## What to work on
a) In the write-up on connection pooling in the openai-java SDK, what is OkHttp's default maxRequestsPerHost value?
b) Pick up the write-up on connection pooling in the openai-java SDK after its last sentence and carry it forward.

## Document extract

[Start of Attachment]

Configuring connection pool setting – maxRequestsPerHost in openai-ai java

Summary

A production Java service using the openai-java SDK experienced intermittent timeout errors and elevated latency when calling OpenAI APIs under load. The root cause was an unconfigured OkHttp connection pool, specifically the maxRequestsPerHost limit. The default OkHttp client settings (5 requests per host) bottlenecked concurrent API calls, causing requests to queue and eventually time out. We resolved this by explicitly configuring a custom OkHttpClient with increased pool limits and attaching it to the OpenAI client builder.

Root Cause

The default OpenAiOKHttpClient provided by the SDK is a minimal wrapper around OkHttp with conservative default settings.

  • Default Pooling Constraints: OkHttp’s default maxRequestsPerHost is 5. This means the SDK could only maintain 5 in-flight requests to api.openai.com at any given moment.
  • Blocking Behavior: When the application attempted to send more than 5 concurrent requests, the excess requests were blocked and placed in a queue waiting for a connection to become available.
  • Latency Accumulation: Under high concurrency, the queuing delay combined with OpenAI’s processing time caused the overall request latency to spike, eventually triggering client-side timeouts.

Why This Happens in Real Systems

Connection pool misconfiguration is a common “silent killer” in microservices.

  • Hidden Bottlenecks: The application layer (thread pool) is often scaled up to handle high throughput, but the HTTP client layer remains unconfigured. The HTTP client becomes the bottleneck before the CPU or memory is saturated.
  • Concurrency vs. Parallelism: Developers often assume that spinning up multiple threads guarantees parallel API calls. However, if the underlying ConnectionPool limits the number of active connections, those threads end up waiting for I/O resources rather than executing in parallel.

[End of Attachment]

## Data
[Start of Attachment]

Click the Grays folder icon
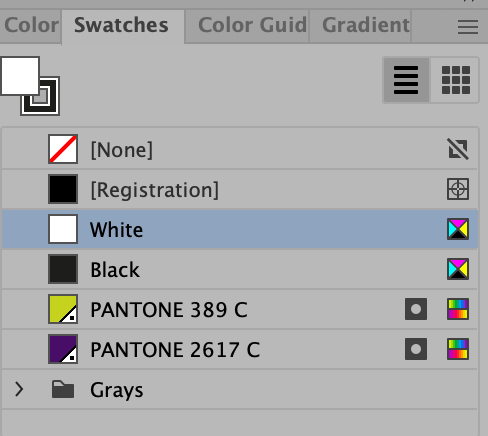Viewport: 488px width, 436px height. pyautogui.click(x=63, y=389)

[End of Attachment]

## Expected results
a) 5

b)
Real-World Impact

  • Increased Latency (P95/P99): Users experienced slow response times because requests spent seconds waiting in the HTTP client’s internal queue.
  • Request Timeouts: Critical operations failed due to exceeding the configured read timeouts while waiting for a connection to open up.
  • Resource Exhaustion: Threads were blocked waiting on I/O, reducing the available worker threads for other tasks and risking thread starvation.

Example or Code

To fix this, you must construct your own OkHttpClient instance and pass it to the OpenAIClient builder.

1. The Fix (Java):

import com.openai.client.OpenAIClient;
import com.openai.client.okhttp.OpenAiOkHttpClient;
import okhttp3.OkHttpClient;
import java.time.Duration;

public class OpenAiConfiguration {

    public static OpenAIClient createConfiguredClient() {
        // 1. Configure the underlying OkHttpClient
        OkHttpClient okHttpClient = new OkHttpClient.Builder()
                // CRITICAL: Increase the max requests per host (Default is 5)
                .connectionPool(new okhttp3.ConnectionPool(
                        50, // maxIdleConnections
                        10, // keepAliveDuration
                        java.util.concurrent.TimeUnit.MINUTES
                ))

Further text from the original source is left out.